*** Material for the task

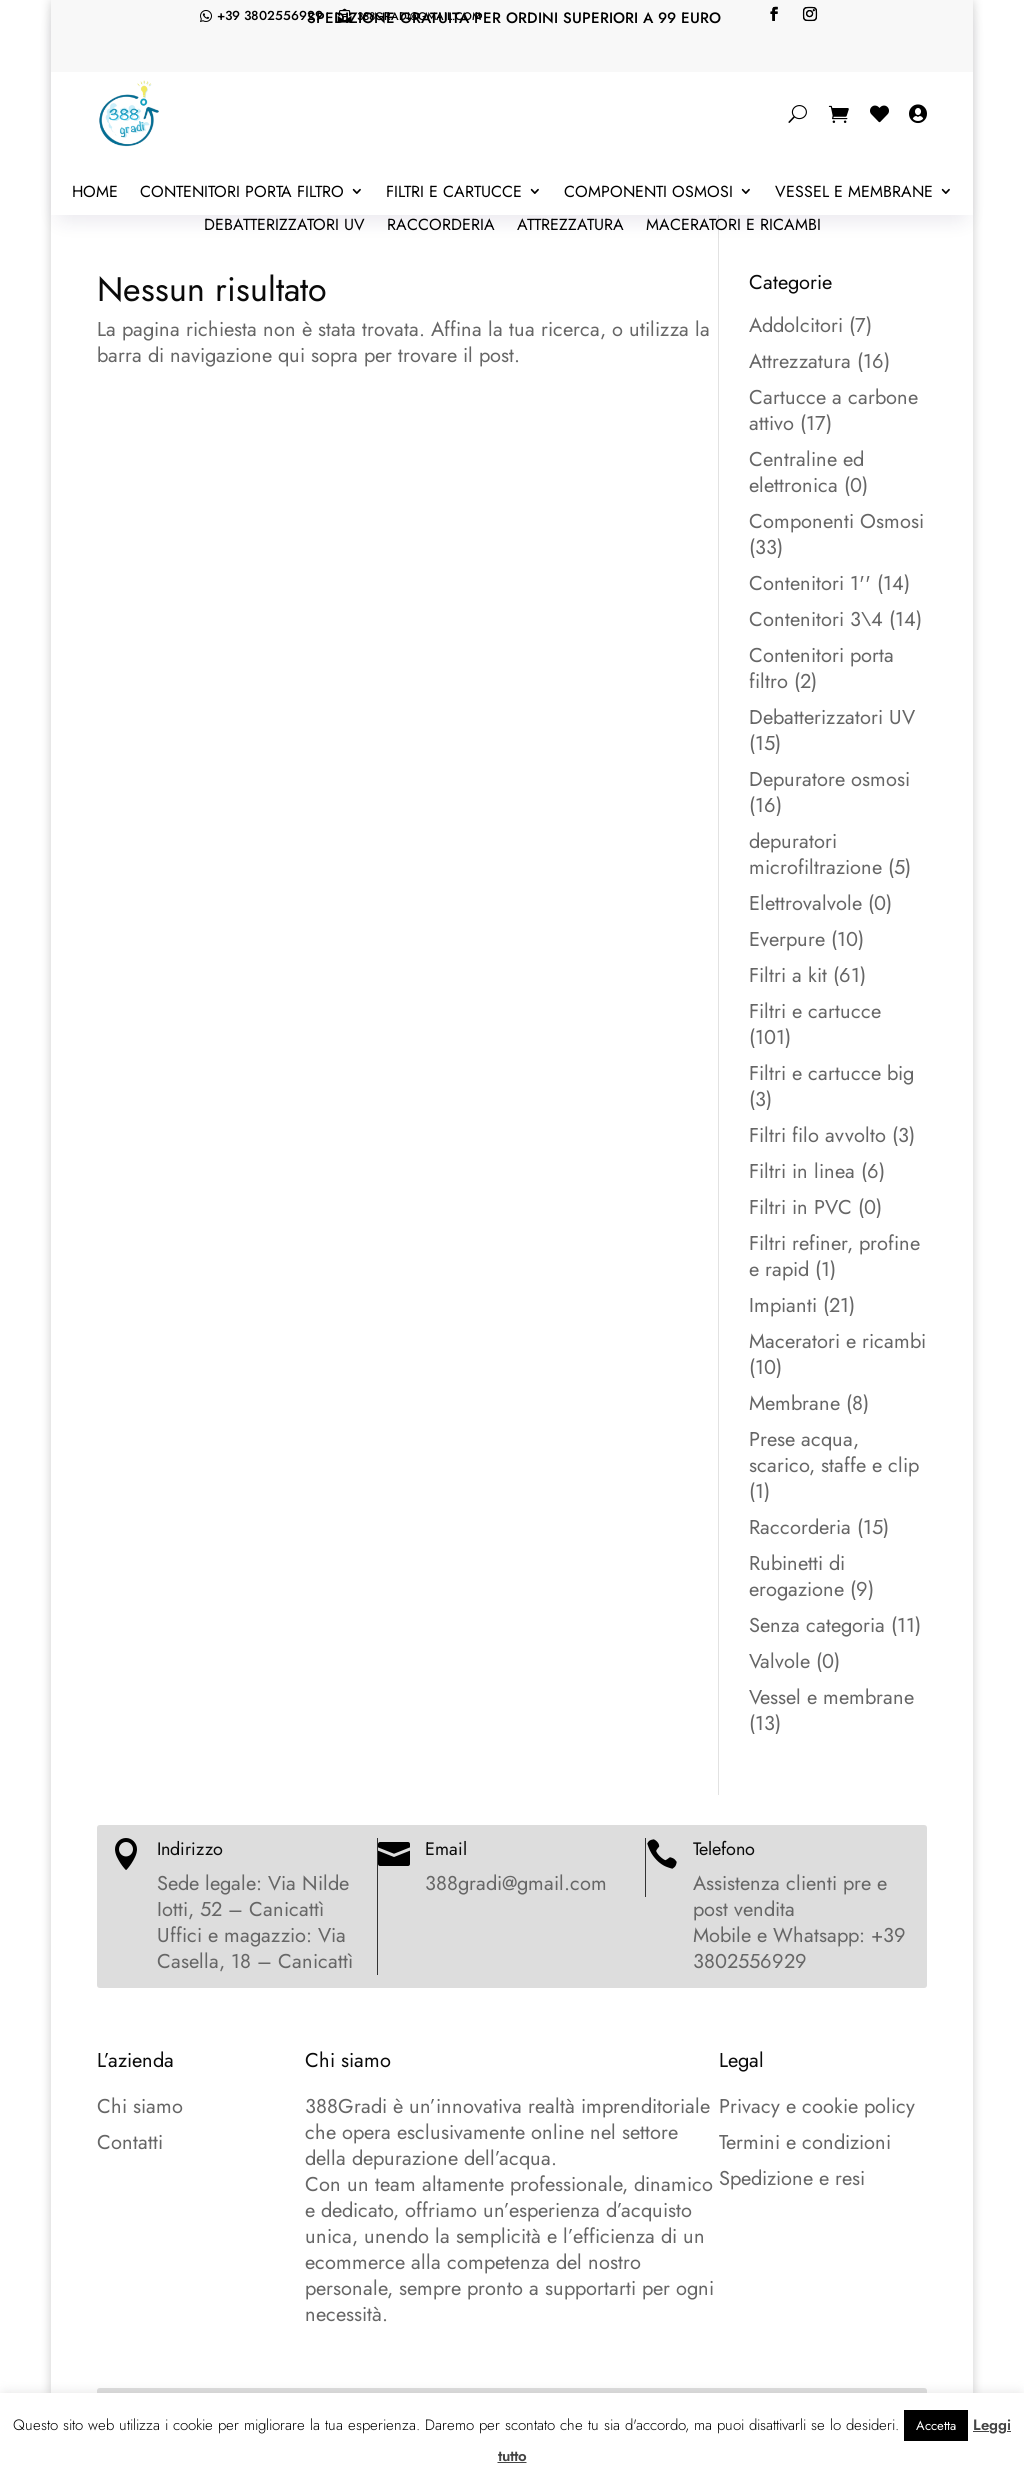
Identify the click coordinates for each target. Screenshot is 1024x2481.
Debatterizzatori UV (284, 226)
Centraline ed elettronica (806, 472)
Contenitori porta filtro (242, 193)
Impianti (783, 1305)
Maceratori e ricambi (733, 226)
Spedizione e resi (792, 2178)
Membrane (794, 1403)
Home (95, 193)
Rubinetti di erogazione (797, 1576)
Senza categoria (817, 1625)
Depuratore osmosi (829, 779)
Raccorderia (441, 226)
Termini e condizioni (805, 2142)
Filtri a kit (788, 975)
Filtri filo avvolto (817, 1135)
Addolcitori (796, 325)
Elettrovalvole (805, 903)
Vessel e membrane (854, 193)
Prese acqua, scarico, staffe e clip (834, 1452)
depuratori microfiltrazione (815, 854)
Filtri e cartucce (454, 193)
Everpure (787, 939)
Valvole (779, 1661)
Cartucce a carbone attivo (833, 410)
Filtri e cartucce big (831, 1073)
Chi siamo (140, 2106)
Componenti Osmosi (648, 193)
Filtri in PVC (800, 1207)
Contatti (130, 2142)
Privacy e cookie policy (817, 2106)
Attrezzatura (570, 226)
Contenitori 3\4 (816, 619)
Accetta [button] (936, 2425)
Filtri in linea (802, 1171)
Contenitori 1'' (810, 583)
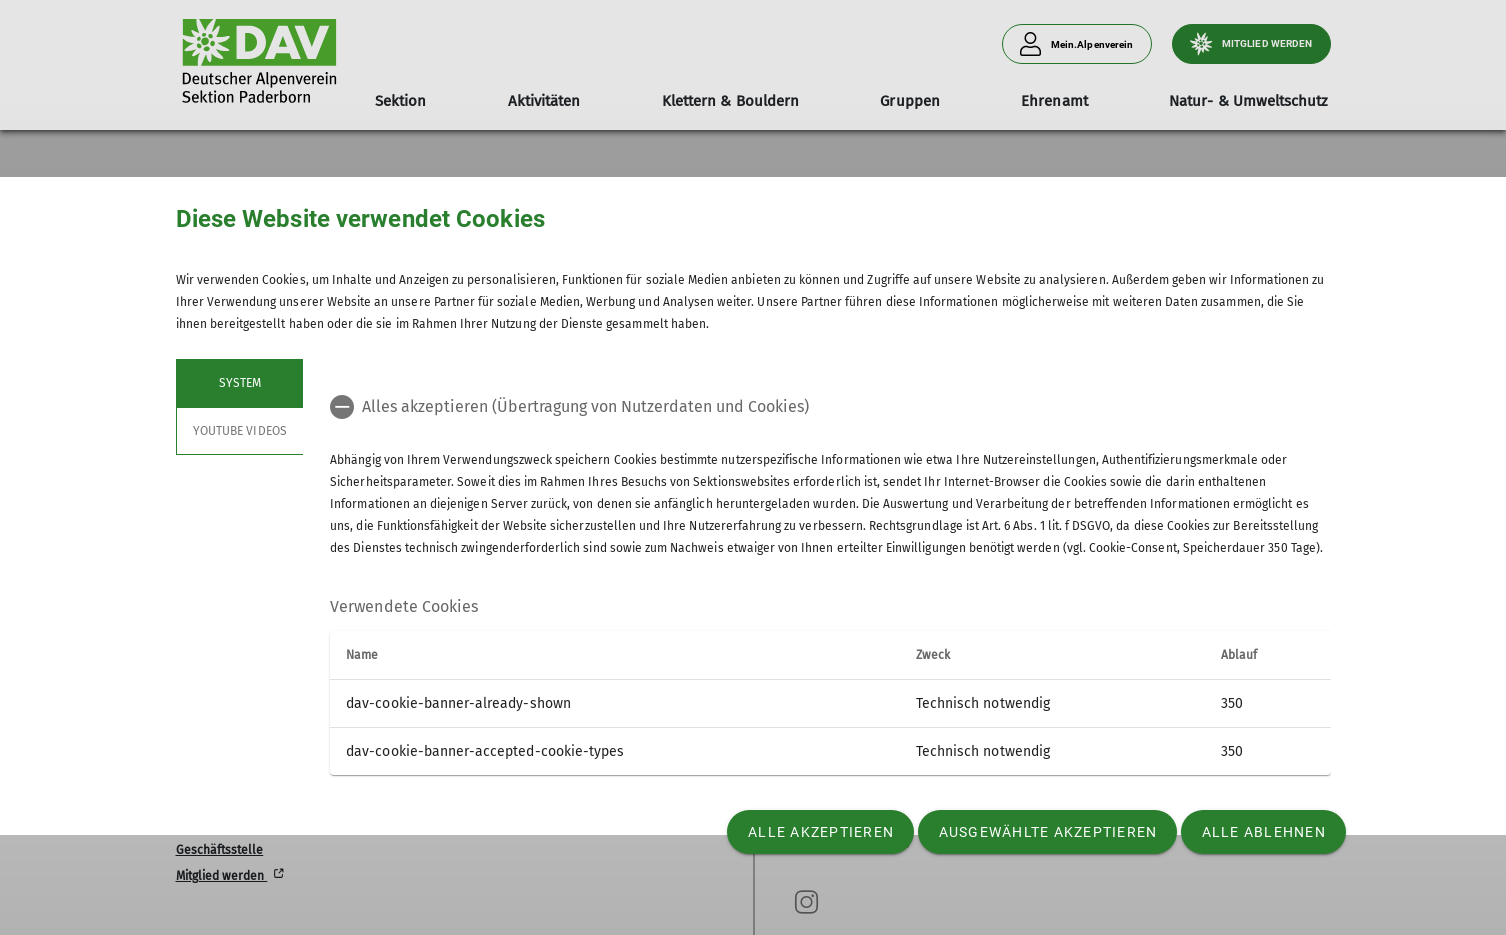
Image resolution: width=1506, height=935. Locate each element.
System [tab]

******

→ **What to do**: Rename "Raccorderia" to "Raccordi" in the stretch from the start of the lines above through the line containing "Chi siamo (140, 2106)", keeping everything else the same. Leave the pictures out of your answer.

→ **Task result**:
Identify the click coordinates for each target. Screenshot is 1024x2481.
Debatterizzatori UV (284, 226)
Centraline ed elettronica (806, 472)
Contenitori porta filtro (242, 193)
Impianti (783, 1305)
Maceratori e ricambi (733, 226)
Spedizione e resi (792, 2178)
Membrane (794, 1403)
Home (95, 193)
Rubinetti di erogazione (797, 1576)
Senza categoria (817, 1625)
Depuratore osmosi (829, 779)
Raccordi (441, 226)
Termini e condizioni (805, 2142)
Filtri a kit (788, 975)
Filtri filo avvolto (817, 1135)
Addolcitori (796, 325)
Elettrovalvole (805, 903)
Vessel e membrane (854, 193)
Prese acqua, scarico, staffe e clip (834, 1452)
depuratori microfiltrazione (815, 854)
Filtri e cartucce (454, 193)
Everpure (787, 939)
Valvole (779, 1661)
Cartucce a carbone attivo (833, 410)
Filtri e cartucce big (831, 1073)
Chi siamo (140, 2106)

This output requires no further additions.